Without someone like Trump in the White House, I don’t think we would be where we are right now. But there is still a growing vocal contingent speaking out against liberal birthright citizenship. I would say there are three things going on. One, there is a global trend to make birthright citizenship less generous. I think it’s partly due to ethno-nationalism and the rise of populism. A second reason is we’ve seen a huge surge in immigration. A third reason is a lot of people have been freaking out since population projections started indicating that we were going to become a majority-minority nation by 2050. For some folks, that is uncomfortable and intolerable. It’s not their country, it’s our country.

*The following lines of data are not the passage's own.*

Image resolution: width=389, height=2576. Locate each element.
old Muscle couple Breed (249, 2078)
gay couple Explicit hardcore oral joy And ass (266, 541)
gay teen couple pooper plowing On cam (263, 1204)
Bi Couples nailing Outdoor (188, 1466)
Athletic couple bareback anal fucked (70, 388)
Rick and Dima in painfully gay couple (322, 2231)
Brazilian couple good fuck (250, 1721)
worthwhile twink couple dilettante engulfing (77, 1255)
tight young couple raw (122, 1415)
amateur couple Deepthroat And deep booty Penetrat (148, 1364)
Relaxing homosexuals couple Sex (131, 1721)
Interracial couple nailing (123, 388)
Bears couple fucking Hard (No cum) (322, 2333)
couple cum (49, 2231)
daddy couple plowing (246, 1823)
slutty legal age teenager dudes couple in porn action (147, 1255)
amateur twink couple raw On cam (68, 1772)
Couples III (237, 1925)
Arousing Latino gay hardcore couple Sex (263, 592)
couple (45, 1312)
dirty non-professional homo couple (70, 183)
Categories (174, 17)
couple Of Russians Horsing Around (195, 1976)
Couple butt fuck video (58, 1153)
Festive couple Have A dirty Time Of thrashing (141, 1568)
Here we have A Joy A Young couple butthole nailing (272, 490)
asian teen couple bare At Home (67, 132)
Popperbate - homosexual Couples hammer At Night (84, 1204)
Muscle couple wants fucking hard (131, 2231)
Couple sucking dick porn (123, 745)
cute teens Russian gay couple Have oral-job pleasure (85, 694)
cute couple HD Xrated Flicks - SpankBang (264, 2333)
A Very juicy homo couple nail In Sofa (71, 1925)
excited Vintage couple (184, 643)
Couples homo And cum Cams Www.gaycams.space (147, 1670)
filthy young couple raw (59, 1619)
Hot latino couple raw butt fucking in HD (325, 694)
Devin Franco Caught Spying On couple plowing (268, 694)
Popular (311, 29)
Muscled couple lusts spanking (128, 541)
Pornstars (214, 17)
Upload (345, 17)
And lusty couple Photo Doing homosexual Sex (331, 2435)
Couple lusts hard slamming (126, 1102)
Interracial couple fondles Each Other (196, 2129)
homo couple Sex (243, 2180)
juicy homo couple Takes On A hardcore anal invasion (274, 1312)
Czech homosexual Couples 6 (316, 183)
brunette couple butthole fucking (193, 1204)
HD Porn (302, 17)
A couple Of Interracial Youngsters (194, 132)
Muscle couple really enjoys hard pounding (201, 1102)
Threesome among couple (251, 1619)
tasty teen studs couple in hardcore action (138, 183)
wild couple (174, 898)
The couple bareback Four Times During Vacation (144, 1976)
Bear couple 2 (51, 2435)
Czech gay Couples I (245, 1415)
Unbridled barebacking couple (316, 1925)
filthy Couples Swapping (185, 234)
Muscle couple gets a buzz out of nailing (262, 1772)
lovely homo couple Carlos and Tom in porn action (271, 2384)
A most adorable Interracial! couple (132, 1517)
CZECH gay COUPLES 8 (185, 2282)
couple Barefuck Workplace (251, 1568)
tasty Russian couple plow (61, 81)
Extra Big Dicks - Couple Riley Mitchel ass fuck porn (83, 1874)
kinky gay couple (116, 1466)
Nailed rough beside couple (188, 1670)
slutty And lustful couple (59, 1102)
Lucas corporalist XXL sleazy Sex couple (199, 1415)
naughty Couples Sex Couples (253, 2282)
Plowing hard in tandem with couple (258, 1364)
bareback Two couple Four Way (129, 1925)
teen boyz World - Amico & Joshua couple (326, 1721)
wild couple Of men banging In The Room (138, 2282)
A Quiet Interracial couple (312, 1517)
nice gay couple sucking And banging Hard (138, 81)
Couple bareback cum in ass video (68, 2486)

At the core of Trump’s attack on birthright citizenship is a centuries-old conflict over who gets to be an American citizen and who decides that. You co-authored a book titled American by Birth that covers some of that history in a context where anti-immigrant sentiment was also very prevalent. What is the importance of the Wong Kim Ark Supreme Court case for today’s debate?
Wong Kim Ark was born in the United States [to Chinese parents] in probably 1873 and always maintained an address in San Francisco. He was classified as a laborer. So, if he had been trying to come from China after 1882 he would not have been allowed in [under the Chinese Exclusion Act] if he had not been born here. He traveled with his family to China to find a bride and his parents stayed there. On return, he was not allowed to land. At this point, there were some US officials who wanted a test case about birthright citizenship. They were arguing that Wong Kim Ark was born to alien parents who were subjects of the Emperor of China and therefore he was not subject to the jurisdiction of the United States.
The Supreme Court rejected all those arguments and Justice Horace Gray wrote for a 6-2 majority that Wong Kim Ark was a citizen by birth. They read the 14th Amendment very simply and the exceptions very narrowly. What’s ironic is we like to love Justice [John Marshall] Harlan, who wrote the dissent in Plessy v. Ferguson that “there is no caste here, our Constitution is colorblind and neither knows nor tolerates classes among citizens.” But he dissented in Wong Kim Ark, saying the nation has a right to exclude a race that it considers unassimilable.
Trump’s executive order has already faced several legal challenges, with lower courts blocking its implementation. Do you anticipate that the Supreme Court might take up this case and, if so, how do you think the justices might rule?
I don’t see the Trump administration yet trying to make an argument that Wong Kim Ark should be overturned. But the argument that children of people who themselves broke the law to come here without the nation’s consent shouldn’t be birthright citizens scares me a little bit, given this current court. They tend, right now ,in these federal cases to say that it’s different because Wong Kim Ark’s parents were here with the permission of the United States. They were legally domiciled here. I could imagine the possibility, if [the justices] get really aggressive, that they would say there is a difference.
One thing that might slow things down is that in the current version of the Immigration and Nationality Act, the rule is the Wong Kim Ark rule. It’s reading the 14th Amendment very simply and the exceptions very narrowly. And Congress hasn’t changed that. They’ve proposed changes to birthright citizenship laws every Congress since 1993 and most of them don’t even get a hearing. This year, 40 people introduced an amendment to the INA that mirrors the language in Trump’s executive order, except it adds protections for children of non-citizens who are actively serving in the US armed forces. The court could simply say: Congress has spoken and the executive order doesn’t override it.